In the 12 months up to September 2024, the brand generated revenues of approximately £20m and a loss before tax of approximately £4.6m, following a £38m loss the previous year.
Supreme, which supplies retailers with products such as Duracell batteries and Elf Bar vapes, confirmed last week that it was in talks with advisory firm Kroll about a potential acquisition, and an agreement was reached on 2 December.
Worth £10.2m, the deal includes Typhoo’s stock and trade debtors valued at £7.5m.
Typhoo was previously owned by London-based private equity firm Zetland Capital, which acquired the tea producer from Apeejay Surrendra Group in 2021.
Historic brand
Established in 1903, Typhoo was the UK’s first pre-packaged tea brand and has since expanded its product offering to include a wide variety of teas and coffees.
The brand supplies all the major UK supermarkets and discounters, international customers across North America and Asia, and the Ministry of Defence and NHS.
Under Supreme’s ownership, Typhoo will operate on a capital light, outsourced manufacturing model, which the board believes can generate a gross profit margin of around 30%.
Commenting the deal, Supreme CEO Sandy Chadha said that the Typhoo brand will fit nicely into the firm’s newly established soft drinks division.

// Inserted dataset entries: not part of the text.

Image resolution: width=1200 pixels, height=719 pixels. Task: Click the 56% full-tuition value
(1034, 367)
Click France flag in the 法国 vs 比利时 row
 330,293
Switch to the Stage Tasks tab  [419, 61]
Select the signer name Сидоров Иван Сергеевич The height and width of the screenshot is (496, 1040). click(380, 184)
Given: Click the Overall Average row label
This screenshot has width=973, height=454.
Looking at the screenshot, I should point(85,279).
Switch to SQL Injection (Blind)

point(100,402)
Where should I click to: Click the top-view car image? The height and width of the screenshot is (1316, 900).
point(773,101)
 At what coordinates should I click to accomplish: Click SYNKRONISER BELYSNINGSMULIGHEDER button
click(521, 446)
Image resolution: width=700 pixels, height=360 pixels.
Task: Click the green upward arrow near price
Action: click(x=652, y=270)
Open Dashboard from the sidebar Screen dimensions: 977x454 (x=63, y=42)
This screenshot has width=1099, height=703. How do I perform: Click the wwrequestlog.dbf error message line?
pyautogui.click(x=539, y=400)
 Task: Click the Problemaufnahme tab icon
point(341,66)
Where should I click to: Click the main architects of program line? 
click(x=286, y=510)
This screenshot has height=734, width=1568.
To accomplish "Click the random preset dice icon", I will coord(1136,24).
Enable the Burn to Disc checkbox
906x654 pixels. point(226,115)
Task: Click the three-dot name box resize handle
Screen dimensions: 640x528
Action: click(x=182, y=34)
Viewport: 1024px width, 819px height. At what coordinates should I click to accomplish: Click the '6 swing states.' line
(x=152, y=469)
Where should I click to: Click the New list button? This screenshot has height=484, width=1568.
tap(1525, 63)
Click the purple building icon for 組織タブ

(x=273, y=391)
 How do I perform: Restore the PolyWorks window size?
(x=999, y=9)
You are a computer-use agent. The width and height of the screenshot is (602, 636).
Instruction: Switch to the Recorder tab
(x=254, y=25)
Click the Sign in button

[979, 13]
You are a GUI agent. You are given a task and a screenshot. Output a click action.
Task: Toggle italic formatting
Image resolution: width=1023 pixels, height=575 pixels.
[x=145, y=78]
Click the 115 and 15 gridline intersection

“We believe the addition of Typhoo Tea and its highly complementary blend of great value and premium tea brands, creates tangible cross sell and product innovation opportunities in the near-term, alongside avenues into credible UK retailers that Supreme has been looking to partner with,” added Chadha.
“I believe Typhoo Tea will thrive under our ownership, further benefitting from Supreme’s significant market reach and successful track record in creating brand loyalty, making us an ideal fit for this business.”